# Spare Hour - Engine Bay Freshen up



## Forsh (Jun 13, 2014)

Had a spare hour this afternoon and knew the engine was overdue a spruce up so attacked it with the hose pipe, APC (actually it was some diluted wash n wax I had in a spray bottle for claying) a round brush and some Simoniz Matt Dashboard Treatment I'd got on a Tesco special.

Anyway

It started like this...










And after...


----------



## Demetrios72 (Jun 27, 2011)

Nice turnaround :thumb:


----------



## ibiza55 (Feb 22, 2008)

Lovely jubbly, nice work matey.


----------



## techman56 (Aug 10, 2013)

What parts of the engine do you need to cover up before using the hose pipe?


----------



## Forsh (Jun 13, 2014)

I didn't cover anything. I had the tap turned right down and just gave it a light spray to wet everything then went round with the APC and brush then a light rinse and dried off with an old shammy before going over it with the ****pit shine and a yellow duster


----------



## shabba (Sep 28, 2008)

a well spent hour


----------



## Forsh (Jun 13, 2014)

Cheers guys!

As an added bonus my engine now has a _"New Car Fragrance"_ 

:thumb:


----------



## Forsh (Jun 13, 2014)

Had another one of those rare spare hours today so turned my attention to the opposite end of the car...














































and 60ish mins later...


----------



## Andy from Sandy (May 6, 2011)

techman56 said:


> What parts of the engine do you need to cover up before using the hose pipe?


As a fellow BMW owner I can confirm these cars don't need anything covering up before spraying cleaner and water under the bonnet.

After cleaning I put a little machine oil on the return springs and a wipe of grease where the bonnet catches engage in the locking clips.

Nice job on the clean up. They do scrub up well.


----------



## sonny (Feb 26, 2008)

Good turn around, not quite sure how you had the confidence to out the hose pipe to it. I don't think I could.

Good job


----------



## Zetec-al (Feb 28, 2011)

Nice work!


----------



## bazz (May 15, 2007)

great job and a great hour well spent


----------



## Forsh (Jun 13, 2014)

The car in question BTW


----------



## AMG-A45 (Jun 17, 2015)

Looks good that.


----------



## leehob (Jul 9, 2014)

Nice freshen up mate!! Front and back :thumb:


----------



## TonyH38 (Apr 7, 2013)

Job well done.


----------



## Soul boy 68 (Sep 8, 2013)

Andy from Sandy said:


> As a fellow BMW owner I can confirm these cars don't need anything covering up before spraying cleaner and water under the bonnet.
> 
> After cleaning I put a little machine oil on the return springs and a wipe of grease where the bonnet catches engage in the locking clips.
> 
> Nice job on the clean up. They do scrub up well.
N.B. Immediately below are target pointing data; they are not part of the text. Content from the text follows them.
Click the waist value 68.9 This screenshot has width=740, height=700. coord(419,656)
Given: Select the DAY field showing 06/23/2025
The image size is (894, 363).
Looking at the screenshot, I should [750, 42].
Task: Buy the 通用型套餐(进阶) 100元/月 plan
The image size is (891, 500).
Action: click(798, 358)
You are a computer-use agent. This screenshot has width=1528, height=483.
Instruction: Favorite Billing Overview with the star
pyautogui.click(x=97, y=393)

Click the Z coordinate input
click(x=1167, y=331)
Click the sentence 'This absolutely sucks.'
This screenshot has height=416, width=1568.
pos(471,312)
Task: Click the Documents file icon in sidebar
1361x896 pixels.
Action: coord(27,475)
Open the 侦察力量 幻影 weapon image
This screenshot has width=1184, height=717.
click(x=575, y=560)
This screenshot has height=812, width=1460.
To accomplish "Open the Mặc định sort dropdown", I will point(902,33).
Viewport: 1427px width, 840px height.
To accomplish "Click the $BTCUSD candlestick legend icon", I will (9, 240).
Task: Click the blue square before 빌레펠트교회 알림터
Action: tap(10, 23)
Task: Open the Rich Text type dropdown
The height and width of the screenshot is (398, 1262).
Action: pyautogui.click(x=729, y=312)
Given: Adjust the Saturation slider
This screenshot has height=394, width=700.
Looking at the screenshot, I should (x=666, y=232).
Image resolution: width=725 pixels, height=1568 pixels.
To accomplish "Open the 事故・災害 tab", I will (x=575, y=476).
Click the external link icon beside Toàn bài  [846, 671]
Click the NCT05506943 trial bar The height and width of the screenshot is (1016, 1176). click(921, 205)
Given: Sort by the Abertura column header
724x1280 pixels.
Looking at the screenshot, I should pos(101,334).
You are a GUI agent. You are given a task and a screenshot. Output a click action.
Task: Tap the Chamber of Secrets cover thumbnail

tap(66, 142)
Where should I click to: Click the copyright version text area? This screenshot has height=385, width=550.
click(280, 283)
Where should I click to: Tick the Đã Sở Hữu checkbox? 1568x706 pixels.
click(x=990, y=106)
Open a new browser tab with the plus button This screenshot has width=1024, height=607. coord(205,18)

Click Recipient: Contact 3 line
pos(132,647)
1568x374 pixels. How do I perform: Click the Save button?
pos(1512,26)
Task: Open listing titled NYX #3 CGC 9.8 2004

Doesn't the alternator need covering up?


----------



## Soul boy 68 (Sep 8, 2013)

It's amazing what we could all do in an hour spent on a car, nice work.


----------



## todski (Oct 29, 2015)

Soul boy 68 said:


> Doesn't the alternator need covering up?


i did my A4 never covered any thing up it was fine , but if your bothered you could cover any electrical items you can see .

i just used apc and a brush then a cloth to mop up , dropped the bonnet and let the car run to dry the rest


----------



## Derek-Eddleston (Aug 17, 2016)

sonny said:


> Good turn around, not quite sure how you had the confidence to out the hose pipe to it. I don't think I could.
> 
> Good job


I've heard the same thing from lot's of people who don't give a seconds thought to the drenching that the electrics are getting when they're doing 90 on the motorway. The connections under the bonnet will take a good soaking before they start to misbehave, just don't go up close and personal with a jet washer. I've used my jet washer to wash off degreaser under the bonnet and apply snow foam but use some common sense and step back to avoid high pressure application and you'll do no harm.
Derek.


----------



## tosh (Dec 30, 2005)

I kind of agree; but I instead use a pressure sprayer to rinse down; you have a lot more control that way. 

Had a mate who used to use a hose, but then his auto xenons stopped working and that's when I switched to the pressure sprayer. 

Stay away from the alternator as well; start the car when you're done to let the engine heat aid in drying. 


Sent from my iPhone using Tapatalk


----------



## wee man (Sep 29, 2016)

I tend to get the engine slightly warm before starting an engine bay cleanup. I find this helps to help with the drying process when finished. It also helps products work a bit like using hot water.

Wee Man


----------



## jwakefield (Nov 14, 2016)

techman56 said:


> What parts of the engine do you need to cover up before using the hose pipe?


As others have said not really necessary, just don't aim the hose at the alternator or any control units that are on display. Most plugs are sealed nicely so as long as you aren't aiming directly at them water shouldn't get in.

I always like to leave the engine running while I'm hosing it down anyway. Helps it dry quicker

To the OP - shined up nicely that! Shame half of the engine is under the scuttle panel


----------